Implementation:Vllm project Vllm SGL MoE
| Knowledge Sources | |
|---|---|
| Domains | CPU_Inference, MoE, GEMM, Quantization |
| Last Updated | 2026-02-08 00:00 GMT |
Overview
Implements a fused Mixture-of-Experts (MoE) kernel with AMX acceleration for CPU, combining expert gating, GEMM, SiLU activation, and output accumulation in a single pass.
Description
This file provides the complete CPU-optimized MoE inference pipeline adapted from SGLang. The moe_align_block_size function sorts tokens by expert assignment and pads to block boundaries, producing sorted_ids, expert_ids, and offset arrays for efficient parallel dispatch.
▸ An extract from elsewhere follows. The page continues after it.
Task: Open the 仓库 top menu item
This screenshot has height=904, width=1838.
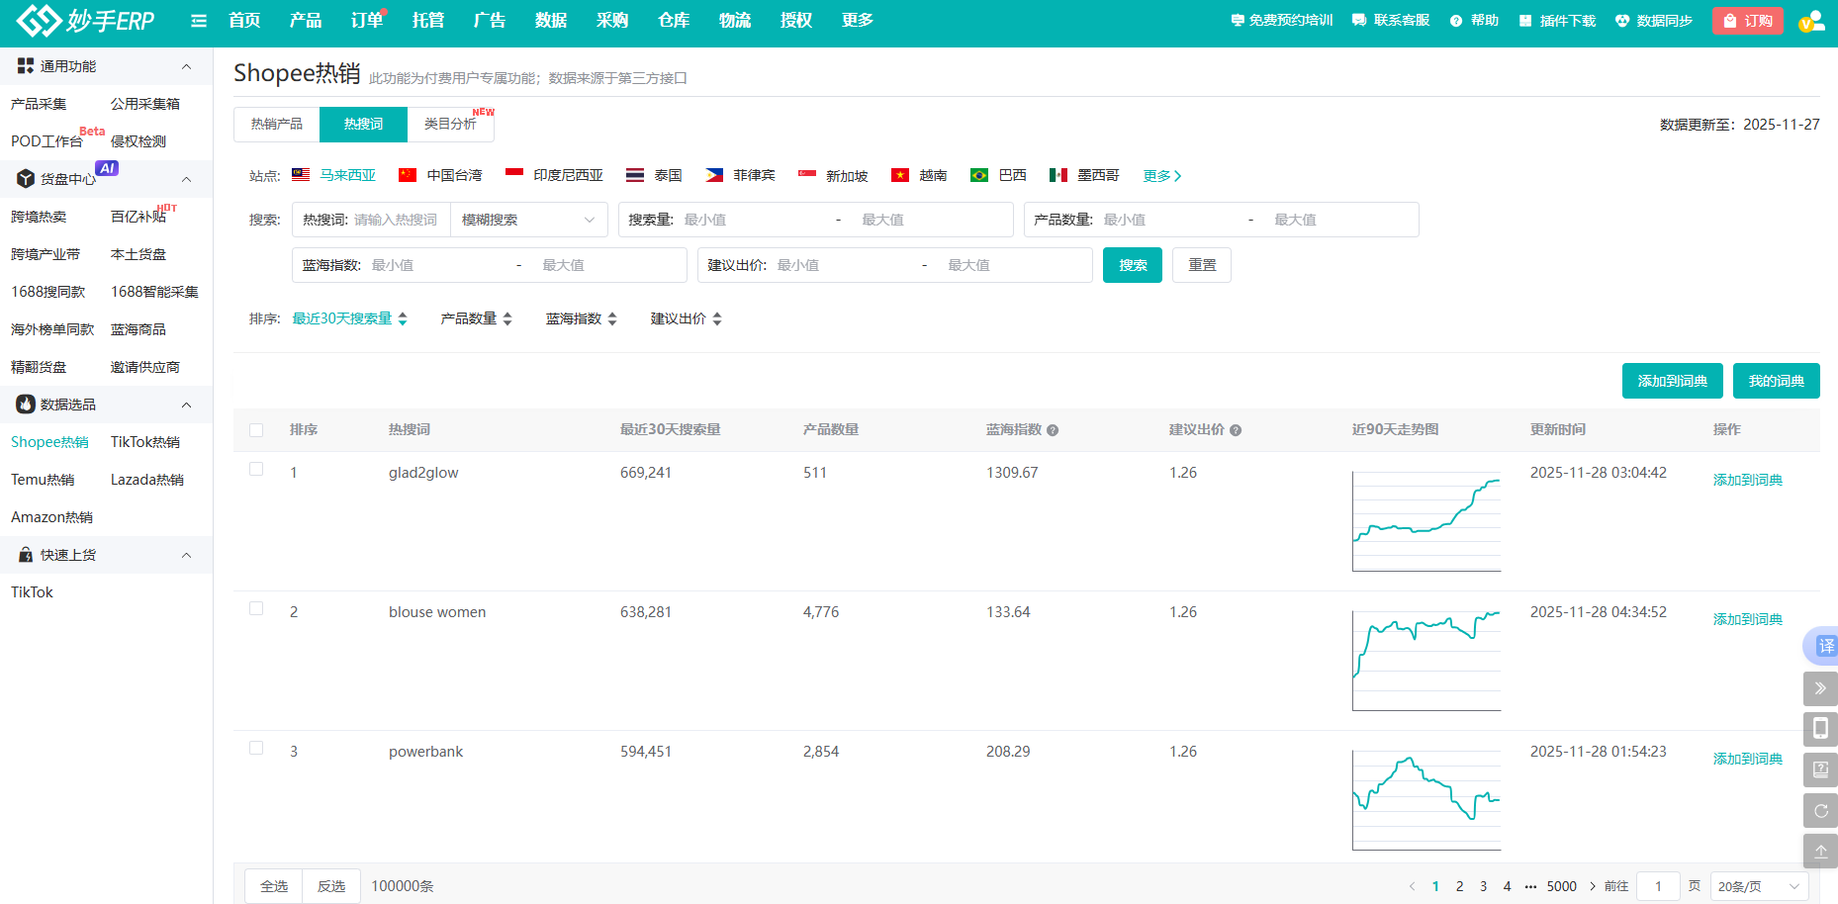Action: coord(674,21)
The fused_experts_cpu function then executes a two-stage GEMM pipeline: the first GEMM (hidden_states x w1) is fused with SiLU-and-mul activation via silu_and_mul, and the second GEMM (activated x w2) produces the final expert outputs, which are accumulated with top-k weights back into the output tensor.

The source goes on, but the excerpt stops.